Extending Non-Negative Matrix Factorization to Irregularly-Sampled Time-Frequency Representations using Implicit Neural Representations

The iN-NMF framework can be extended to handle more complex audio representations by incorporating phase information and enforcing non-negative constraints on the learned functions. To include phase information, the implicit neural representations for the spectral templates and activations can be augmented to include phase components. This can be achieved by either concatenating the phase information with the magnitude information or by designing a separate neural network to model the phase. By integrating phase information, the iN-NMF model can capture the complete spectro-temporal characteristics of the audio signals, enabling more accurate reconstructions and separations. In terms of non-negative constraints, the implicit neural representations can be modified to ensure that the learned functions output non-negative values. This can be achieved by incorporating appropriate activation functions in the neural networks, such as ReLU or softplus, which inherently enforce non-negativity. By imposing non-negative constraints, the iN-NMF framework can maintain the interpretability and sparsity of the learned representations, which is crucial for tasks like source separation and audio analysis.

While implicit neural representations offer flexibility and expressiveness in modeling complex signals, there are several limitations and challenges in applying them to signal processing tasks beyond NMF: Computational Complexity: Training neural networks for implicit representations can be computationally intensive, especially for high-dimensional signals or large datasets.

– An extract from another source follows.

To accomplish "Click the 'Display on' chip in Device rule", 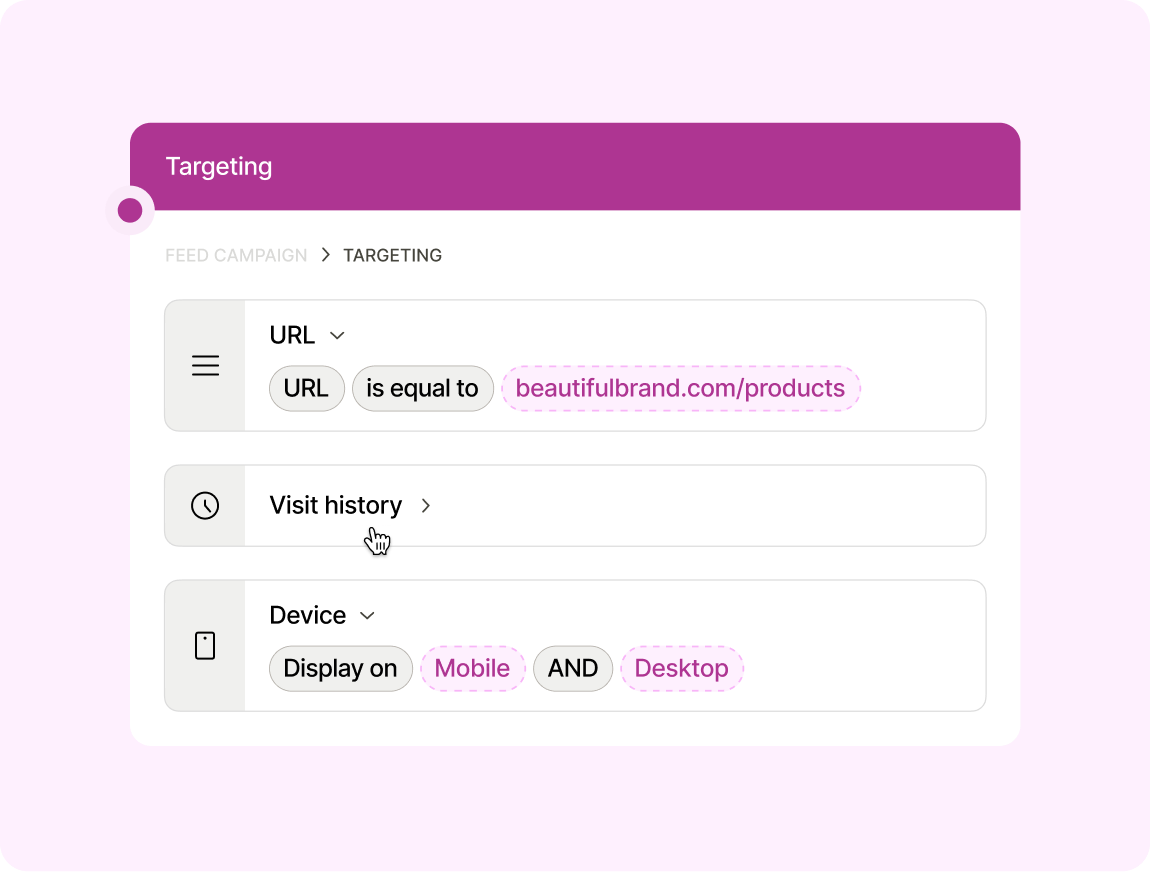I will pyautogui.click(x=340, y=668).
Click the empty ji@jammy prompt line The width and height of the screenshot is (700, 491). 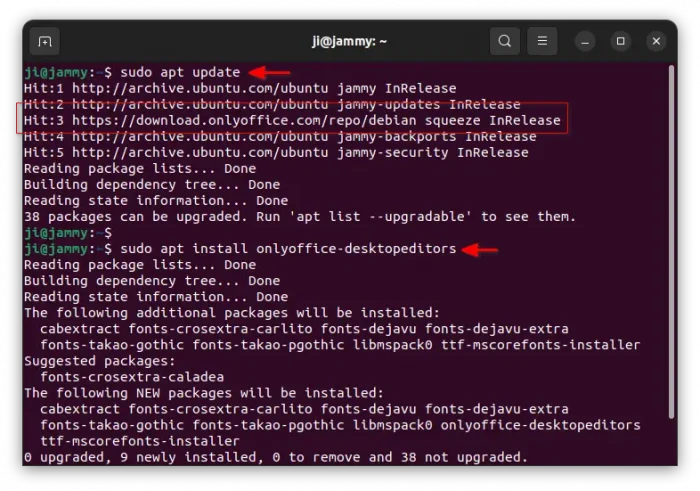click(x=70, y=232)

This complexity can hinder real-time applications or scalability to massive datasets. Interpretability: Unlike explicit mathematical formulations, implicit neural representations lack direct interpretability. Understanding the learned functions and their impact on the signal processing task can be challenging, making it harder to debug or optimize the models. Generalization: Implicit representations may struggle with generalizing to unseen data or variations in input signals. Ensuring robustness and adaptability across different signal types or conditions can be a significant challenge. Data Efficiency: Implicit neural representations often require large amounts of training data to learn meaningful features effectively. Limited data availability or data imbalance can hinder the performance of models based on implicit representations. Hyperparameter Tuning: Selecting appropriate architectures, activation functions, and optimization strategies for implicit neural networks can be non-trivial. Hyperparameter tuning becomes crucial but time-consuming in optimizing the performance of these models.

Yes, the iN-NMF approach can be adapted to work with other matrix factorization techniques beyond NMF, such as sparse coding or probabilistic matrix factorization, by modifying the formulation of the implicit neural representations and the optimization process. Here's how it can be done: Sparse Coding: For sparse coding, the implicit neural representations need to incorporate sparsity-inducing mechanisms in the neural networks. This can be achieved by adding regularization terms or using specific activation functions that promote sparsity in the learned functions. The optimization algorithm would need to be tailored to enforce sparsity constraints during training. Probabilistic Matrix Factorization: To adapt iN-NMF to probabilistic matrix factorization, the implicit neural representations should be designed to model the probabilistic distributions of the latent factors. This involves incorporating probabilistic layers or loss functions in the neural networks to capture uncertainty in the factorization process. The optimization procedure would then involve maximizing the likelihood of the observed data under the probabilistic model. By customizing the implicit neural representations and optimization strategies, the iN-NMF framework can be extended to accommodate a variety of matrix factorization techniques, allowing for more versatile and powerful signal processing applications beyond traditional NMF.